> _WHAT NEEDS TO BE DONE_
The following entries are to be repeated exactly, and the pictures are to be left behind.

> _INPUT DATA_
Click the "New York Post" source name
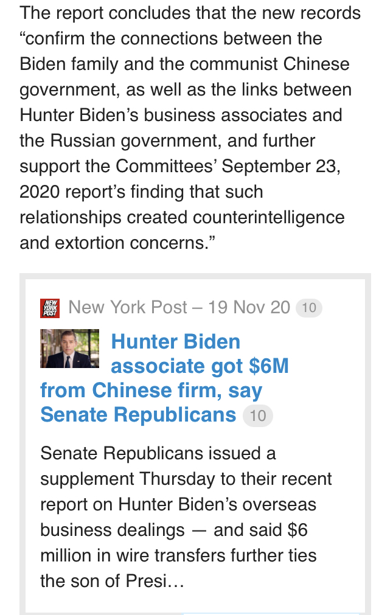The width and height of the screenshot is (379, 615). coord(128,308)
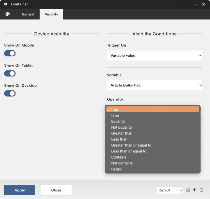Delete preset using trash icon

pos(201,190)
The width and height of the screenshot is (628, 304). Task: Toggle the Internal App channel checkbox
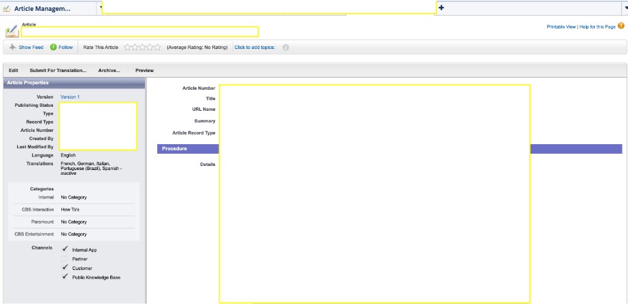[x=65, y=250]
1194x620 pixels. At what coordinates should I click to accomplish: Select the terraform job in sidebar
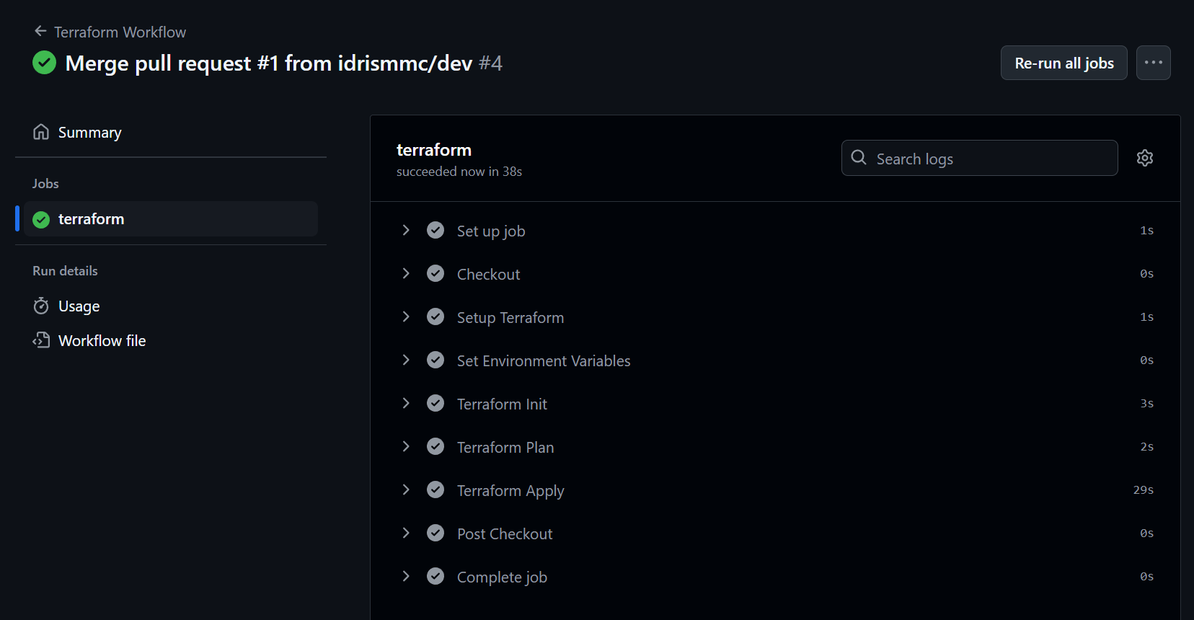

> _RESPONSE_
Click the "New York Post" source name
The width and height of the screenshot is (379, 615). coord(128,308)
Delete preset using trash icon

pos(201,190)
The width and height of the screenshot is (628, 304). Task: Toggle the Internal App channel checkbox
[x=65, y=250]
1194x620 pixels. At what coordinates should I click to accomplish: Select the terraform job in sidebar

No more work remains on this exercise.